He added that the envoys were expected to return to India by Wednesday.

Ahead of the talks, Chinese President Hu Jintao said he hoped “the contacts will yield a positive outcome.” Hu was speaking to Japanese reporters in Beijing, according to Japan’s Kyodo news agency.

He also hoped that the Dalai Lama and his followers would “show through action” that they had “stopped separatist activities” and “agitation and violence” to create conditions for further dialogue.

Meanwhile, the Tibetan government-in-exile in Dharamsala has expressed guarded optimism over the Shenzhen talks saying their main concern was to end the crisis and repression of Tibetans in Tibet.

An earlier statement by the Dalai Lama’s office had said envoys would take up the “urgent issue of the current crisis in the Tibetan areas” after the anti-China unrest there since March 14.

“They will convey His Holiness the Dalai Lama’s deep concerns about the Chinese authorities’ handling of the situation and also provide suggestions to bring peace to the region,” the statement said.

The violence in Tibet and other Tibetan inhabited regions in neighbouring provinces left 19 people dead, according to the Chinese government.

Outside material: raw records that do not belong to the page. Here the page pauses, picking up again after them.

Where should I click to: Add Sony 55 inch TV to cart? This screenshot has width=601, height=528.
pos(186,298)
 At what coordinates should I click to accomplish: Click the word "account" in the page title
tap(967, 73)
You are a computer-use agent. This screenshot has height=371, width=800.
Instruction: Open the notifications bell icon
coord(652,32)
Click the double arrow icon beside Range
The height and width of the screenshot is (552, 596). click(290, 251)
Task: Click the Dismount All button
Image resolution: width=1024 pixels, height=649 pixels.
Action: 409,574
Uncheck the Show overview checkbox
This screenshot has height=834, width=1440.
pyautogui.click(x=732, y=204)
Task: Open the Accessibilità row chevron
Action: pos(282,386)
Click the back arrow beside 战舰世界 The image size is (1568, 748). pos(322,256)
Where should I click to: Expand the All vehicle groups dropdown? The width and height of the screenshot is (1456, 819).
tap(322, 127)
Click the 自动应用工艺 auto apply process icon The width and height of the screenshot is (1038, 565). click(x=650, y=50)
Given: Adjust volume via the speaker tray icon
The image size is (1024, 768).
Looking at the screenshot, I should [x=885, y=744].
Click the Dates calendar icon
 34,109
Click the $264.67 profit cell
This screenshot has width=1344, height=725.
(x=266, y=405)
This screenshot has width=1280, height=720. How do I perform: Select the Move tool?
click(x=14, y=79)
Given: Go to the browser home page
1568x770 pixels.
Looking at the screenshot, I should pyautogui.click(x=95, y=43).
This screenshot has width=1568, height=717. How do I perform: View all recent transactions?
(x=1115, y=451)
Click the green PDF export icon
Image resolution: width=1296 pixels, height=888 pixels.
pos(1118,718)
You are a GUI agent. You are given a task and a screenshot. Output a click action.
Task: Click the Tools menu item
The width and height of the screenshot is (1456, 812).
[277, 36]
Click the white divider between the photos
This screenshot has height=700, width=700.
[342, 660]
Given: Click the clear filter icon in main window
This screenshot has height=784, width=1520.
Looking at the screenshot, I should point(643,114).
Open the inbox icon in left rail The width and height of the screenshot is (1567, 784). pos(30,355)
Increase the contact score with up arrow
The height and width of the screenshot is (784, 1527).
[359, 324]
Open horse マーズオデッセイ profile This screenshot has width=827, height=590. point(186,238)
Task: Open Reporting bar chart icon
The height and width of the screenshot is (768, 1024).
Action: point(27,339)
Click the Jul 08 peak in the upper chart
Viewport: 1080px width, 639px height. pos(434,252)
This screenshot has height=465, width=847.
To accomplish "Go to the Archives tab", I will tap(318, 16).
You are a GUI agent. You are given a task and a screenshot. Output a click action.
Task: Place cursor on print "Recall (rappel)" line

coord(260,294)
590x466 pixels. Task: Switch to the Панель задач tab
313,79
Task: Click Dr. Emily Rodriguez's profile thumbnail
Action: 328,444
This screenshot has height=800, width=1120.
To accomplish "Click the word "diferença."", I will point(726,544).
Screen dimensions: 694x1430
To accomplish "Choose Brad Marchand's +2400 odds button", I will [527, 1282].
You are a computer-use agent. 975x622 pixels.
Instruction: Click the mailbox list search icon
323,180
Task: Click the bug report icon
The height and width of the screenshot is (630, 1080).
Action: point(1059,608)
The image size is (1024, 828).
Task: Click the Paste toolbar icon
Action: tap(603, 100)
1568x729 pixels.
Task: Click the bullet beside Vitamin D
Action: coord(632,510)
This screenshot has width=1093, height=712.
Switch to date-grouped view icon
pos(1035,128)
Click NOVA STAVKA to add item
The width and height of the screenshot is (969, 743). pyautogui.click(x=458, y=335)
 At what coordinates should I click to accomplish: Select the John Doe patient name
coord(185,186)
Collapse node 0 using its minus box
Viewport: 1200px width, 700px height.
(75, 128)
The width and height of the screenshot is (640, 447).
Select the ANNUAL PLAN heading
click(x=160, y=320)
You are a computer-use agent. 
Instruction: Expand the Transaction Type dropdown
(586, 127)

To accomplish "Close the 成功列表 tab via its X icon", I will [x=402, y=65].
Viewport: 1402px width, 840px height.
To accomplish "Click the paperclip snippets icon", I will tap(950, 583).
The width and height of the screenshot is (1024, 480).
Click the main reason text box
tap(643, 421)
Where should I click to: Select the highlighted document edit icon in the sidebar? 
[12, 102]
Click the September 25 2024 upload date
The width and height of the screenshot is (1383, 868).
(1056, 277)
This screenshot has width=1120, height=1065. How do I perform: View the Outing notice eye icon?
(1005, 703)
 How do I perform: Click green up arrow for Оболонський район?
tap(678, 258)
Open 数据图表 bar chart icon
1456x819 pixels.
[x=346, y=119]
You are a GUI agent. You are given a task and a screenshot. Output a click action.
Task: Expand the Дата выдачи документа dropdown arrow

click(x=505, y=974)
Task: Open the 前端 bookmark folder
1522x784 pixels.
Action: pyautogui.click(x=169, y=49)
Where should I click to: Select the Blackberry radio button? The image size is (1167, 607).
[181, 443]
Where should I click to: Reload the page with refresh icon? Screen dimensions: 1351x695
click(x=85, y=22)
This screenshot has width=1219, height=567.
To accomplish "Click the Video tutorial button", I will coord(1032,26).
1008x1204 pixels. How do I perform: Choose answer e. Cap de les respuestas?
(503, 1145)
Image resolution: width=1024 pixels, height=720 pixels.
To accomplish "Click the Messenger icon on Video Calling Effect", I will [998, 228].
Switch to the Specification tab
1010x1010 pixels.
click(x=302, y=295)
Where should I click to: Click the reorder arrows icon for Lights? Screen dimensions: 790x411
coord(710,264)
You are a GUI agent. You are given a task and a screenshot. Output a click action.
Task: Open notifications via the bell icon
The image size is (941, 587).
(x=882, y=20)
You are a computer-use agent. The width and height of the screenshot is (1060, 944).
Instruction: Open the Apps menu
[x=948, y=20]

However, the Tibetan government-in-exile said 203 people have been killed, most of them Tibetans shot by Chinese police.

On Friday last week, China had announced it would take up a dialogue with representatives of Tibet’s spiritual leader and said it was ready to talk about everything except sovereignty over Tibet.

But even after Beijing said it was reopening talks, the Chinese media have continued to attack the Dalai Lama saying he was the “master of rhetoric” and his attempt to “split the motherland” – Tibet from China – was “doomed to failure.”

The Tibetan spiritual leader was once more branded a “criminal” by Xizang Ribao newspaper, which accused the “Dalai clique” of urging Tibetans to take part in the protests.

Since 2002 the Chinese government has engaged in six rounds of dialogue with representatives of the Dalai Lama, however no progress was reported. The last round was held in June 2007.